== SUPPLIED MATERIAL ==

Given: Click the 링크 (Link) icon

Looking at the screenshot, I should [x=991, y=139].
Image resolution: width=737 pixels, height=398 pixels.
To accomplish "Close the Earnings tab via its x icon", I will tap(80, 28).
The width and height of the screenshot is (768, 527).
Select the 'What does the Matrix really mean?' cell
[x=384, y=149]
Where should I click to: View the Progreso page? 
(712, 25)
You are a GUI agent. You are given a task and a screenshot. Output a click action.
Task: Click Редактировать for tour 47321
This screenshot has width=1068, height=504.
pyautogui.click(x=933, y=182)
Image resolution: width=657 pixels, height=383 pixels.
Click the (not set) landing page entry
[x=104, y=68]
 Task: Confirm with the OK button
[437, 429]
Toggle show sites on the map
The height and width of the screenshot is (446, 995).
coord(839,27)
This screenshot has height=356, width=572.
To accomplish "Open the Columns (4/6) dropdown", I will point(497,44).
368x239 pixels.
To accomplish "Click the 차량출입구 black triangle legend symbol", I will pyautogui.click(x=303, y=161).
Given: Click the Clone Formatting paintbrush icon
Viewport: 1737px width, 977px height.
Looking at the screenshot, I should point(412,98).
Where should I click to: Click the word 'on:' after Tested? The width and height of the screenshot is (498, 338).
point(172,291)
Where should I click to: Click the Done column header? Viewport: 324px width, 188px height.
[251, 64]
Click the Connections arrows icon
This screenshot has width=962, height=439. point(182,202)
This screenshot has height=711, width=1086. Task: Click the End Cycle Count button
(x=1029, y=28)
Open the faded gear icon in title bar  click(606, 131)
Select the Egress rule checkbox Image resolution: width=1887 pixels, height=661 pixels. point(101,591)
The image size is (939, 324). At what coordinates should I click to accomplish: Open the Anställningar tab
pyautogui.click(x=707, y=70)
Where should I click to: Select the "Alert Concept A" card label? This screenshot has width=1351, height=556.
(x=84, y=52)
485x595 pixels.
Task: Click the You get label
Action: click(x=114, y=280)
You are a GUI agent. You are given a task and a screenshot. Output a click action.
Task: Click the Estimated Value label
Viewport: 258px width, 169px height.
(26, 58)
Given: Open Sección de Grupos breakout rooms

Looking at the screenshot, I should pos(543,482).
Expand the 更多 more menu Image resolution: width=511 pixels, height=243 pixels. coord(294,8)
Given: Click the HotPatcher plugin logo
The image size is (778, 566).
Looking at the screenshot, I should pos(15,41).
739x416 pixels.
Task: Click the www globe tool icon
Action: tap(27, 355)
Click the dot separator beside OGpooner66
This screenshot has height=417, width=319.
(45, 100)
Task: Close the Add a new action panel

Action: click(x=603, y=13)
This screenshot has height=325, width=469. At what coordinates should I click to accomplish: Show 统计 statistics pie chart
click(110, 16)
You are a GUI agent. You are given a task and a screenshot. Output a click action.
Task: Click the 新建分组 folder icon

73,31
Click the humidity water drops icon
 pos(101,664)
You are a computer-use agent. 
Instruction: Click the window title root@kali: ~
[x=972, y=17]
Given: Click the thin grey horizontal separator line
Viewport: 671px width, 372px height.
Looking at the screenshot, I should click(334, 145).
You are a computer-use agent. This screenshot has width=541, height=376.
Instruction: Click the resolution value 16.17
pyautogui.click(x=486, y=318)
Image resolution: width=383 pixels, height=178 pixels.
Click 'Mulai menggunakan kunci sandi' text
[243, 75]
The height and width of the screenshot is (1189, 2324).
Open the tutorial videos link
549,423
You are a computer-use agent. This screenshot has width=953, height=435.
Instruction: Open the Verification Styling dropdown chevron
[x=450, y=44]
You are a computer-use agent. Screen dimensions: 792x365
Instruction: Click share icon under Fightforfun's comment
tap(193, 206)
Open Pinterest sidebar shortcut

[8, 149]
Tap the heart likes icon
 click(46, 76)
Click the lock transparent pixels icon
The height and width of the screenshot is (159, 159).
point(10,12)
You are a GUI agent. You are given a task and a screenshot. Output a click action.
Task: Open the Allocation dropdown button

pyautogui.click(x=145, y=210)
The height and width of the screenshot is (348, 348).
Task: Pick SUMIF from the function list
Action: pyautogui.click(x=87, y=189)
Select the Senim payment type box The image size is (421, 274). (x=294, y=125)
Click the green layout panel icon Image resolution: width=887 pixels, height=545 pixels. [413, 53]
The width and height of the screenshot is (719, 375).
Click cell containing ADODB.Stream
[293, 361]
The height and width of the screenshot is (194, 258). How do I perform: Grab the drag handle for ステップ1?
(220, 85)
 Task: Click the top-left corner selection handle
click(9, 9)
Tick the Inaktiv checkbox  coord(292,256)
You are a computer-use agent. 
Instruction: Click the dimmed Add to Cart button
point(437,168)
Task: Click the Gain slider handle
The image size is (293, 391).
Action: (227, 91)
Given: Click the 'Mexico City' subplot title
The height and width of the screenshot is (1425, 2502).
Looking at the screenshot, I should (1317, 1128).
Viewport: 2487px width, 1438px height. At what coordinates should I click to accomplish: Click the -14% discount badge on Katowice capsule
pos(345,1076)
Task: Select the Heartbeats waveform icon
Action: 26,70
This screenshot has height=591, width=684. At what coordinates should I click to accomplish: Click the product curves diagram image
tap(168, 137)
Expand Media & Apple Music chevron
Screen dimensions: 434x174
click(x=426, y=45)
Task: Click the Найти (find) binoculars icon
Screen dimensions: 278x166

===

▶ _WHAT THE TASK ASKS_
Copy every line of the records above word for word, leaving each one unchanged.

▶ _COMPLETE OUTPUT_
Given: Click the 링크 (Link) icon

Looking at the screenshot, I should [x=991, y=139].
Image resolution: width=737 pixels, height=398 pixels.
To accomplish "Close the Earnings tab via its x icon", I will tap(80, 28).
The width and height of the screenshot is (768, 527).
Select the 'What does the Matrix really mean?' cell
[x=384, y=149]
Where should I click to: View the Progreso page? 
(712, 25)
You are a GUI agent. You are given a task and a screenshot. Output a click action.
Task: Click Редактировать for tour 47321
This screenshot has width=1068, height=504.
pyautogui.click(x=933, y=182)
Image resolution: width=657 pixels, height=383 pixels.
Click the (not set) landing page entry
[x=104, y=68]
 Task: Confirm with the OK button
[437, 429]
Toggle show sites on the map
The height and width of the screenshot is (446, 995).
coord(839,27)
This screenshot has height=356, width=572.
To accomplish "Open the Columns (4/6) dropdown", I will point(497,44).
368x239 pixels.
To accomplish "Click the 차량출입구 black triangle legend symbol", I will pyautogui.click(x=303, y=161).
Given: Click the Clone Formatting paintbrush icon
Viewport: 1737px width, 977px height.
Looking at the screenshot, I should point(412,98).
Where should I click to: Click the word 'on:' after Tested? The width and height of the screenshot is (498, 338).
point(172,291)
Where should I click to: Click the Done column header? Viewport: 324px width, 188px height.
[251, 64]
Click the Connections arrows icon
This screenshot has width=962, height=439. point(182,202)
This screenshot has height=711, width=1086. Task: Click the End Cycle Count button
(x=1029, y=28)
Open the faded gear icon in title bar  click(606, 131)
Select the Egress rule checkbox Image resolution: width=1887 pixels, height=661 pixels. point(101,591)
The image size is (939, 324). At what coordinates should I click to accomplish: Open the Anställningar tab
pyautogui.click(x=707, y=70)
Where should I click to: Select the "Alert Concept A" card label? This screenshot has width=1351, height=556.
(x=84, y=52)
485x595 pixels.
Task: Click the You get label
Action: click(x=114, y=280)
You are a GUI agent. You are given a task and a screenshot. Output a click action.
Task: Click the Estimated Value label
Viewport: 258px width, 169px height.
(26, 58)
Given: Open Sección de Grupos breakout rooms

Looking at the screenshot, I should pos(543,482).
Expand the 更多 more menu Image resolution: width=511 pixels, height=243 pixels. coord(294,8)
Given: Click the HotPatcher plugin logo
The image size is (778, 566).
Looking at the screenshot, I should pos(15,41).
739x416 pixels.
Task: Click the www globe tool icon
Action: tap(27, 355)
Click the dot separator beside OGpooner66
This screenshot has height=417, width=319.
(45, 100)
Task: Close the Add a new action panel

Action: click(x=603, y=13)
This screenshot has height=325, width=469. At what coordinates should I click to accomplish: Show 统计 statistics pie chart
click(110, 16)
You are a GUI agent. You are given a task and a screenshot. Output a click action.
Task: Click the 新建分组 folder icon

73,31
Click the humidity water drops icon
 pos(101,664)
You are a computer-use agent. 
Instruction: Click the window title root@kali: ~
[x=972, y=17]
Given: Click the thin grey horizontal separator line
Viewport: 671px width, 372px height.
Looking at the screenshot, I should click(334, 145).
You are a computer-use agent. This screenshot has width=541, height=376.
Instruction: Click the resolution value 16.17
pyautogui.click(x=486, y=318)
Image resolution: width=383 pixels, height=178 pixels.
Click 'Mulai menggunakan kunci sandi' text
[243, 75]
The height and width of the screenshot is (1189, 2324).
Open the tutorial videos link
549,423
You are a computer-use agent. This screenshot has width=953, height=435.
Instruction: Open the Verification Styling dropdown chevron
[x=450, y=44]
You are a computer-use agent. Screen dimensions: 792x365
Instruction: Click share icon under Fightforfun's comment
tap(193, 206)
Open Pinterest sidebar shortcut

[8, 149]
Tap the heart likes icon
 click(46, 76)
Click the lock transparent pixels icon
The height and width of the screenshot is (159, 159).
point(10,12)
You are a GUI agent. You are given a task and a screenshot. Output a click action.
Task: Open the Allocation dropdown button

pyautogui.click(x=145, y=210)
The height and width of the screenshot is (348, 348).
Task: Pick SUMIF from the function list
Action: pyautogui.click(x=87, y=189)
Select the Senim payment type box The image size is (421, 274). (x=294, y=125)
Click the green layout panel icon Image resolution: width=887 pixels, height=545 pixels. [413, 53]
The width and height of the screenshot is (719, 375).
Click cell containing ADODB.Stream
[293, 361]
The height and width of the screenshot is (194, 258). How do I perform: Grab the drag handle for ステップ1?
(220, 85)
 Task: Click the top-left corner selection handle
click(9, 9)
Tick the Inaktiv checkbox  coord(292,256)
You are a computer-use agent. 
Instruction: Click the dimmed Add to Cart button
point(437,168)
Task: Click the Gain slider handle
The image size is (293, 391).
Action: (227, 91)
Given: Click the 'Mexico City' subplot title
The height and width of the screenshot is (1425, 2502).
Looking at the screenshot, I should (1317, 1128).
Viewport: 2487px width, 1438px height. At what coordinates should I click to accomplish: Click the -14% discount badge on Katowice capsule
pos(345,1076)
Task: Select the Heartbeats waveform icon
Action: 26,70
This screenshot has height=591, width=684. At what coordinates should I click to accomplish: Click the product curves diagram image
tap(168, 137)
Expand Media & Apple Music chevron
Screen dimensions: 434x174
click(x=426, y=45)
Task: Click the Найти (find) binoculars icon
Screen dimensions: 278x166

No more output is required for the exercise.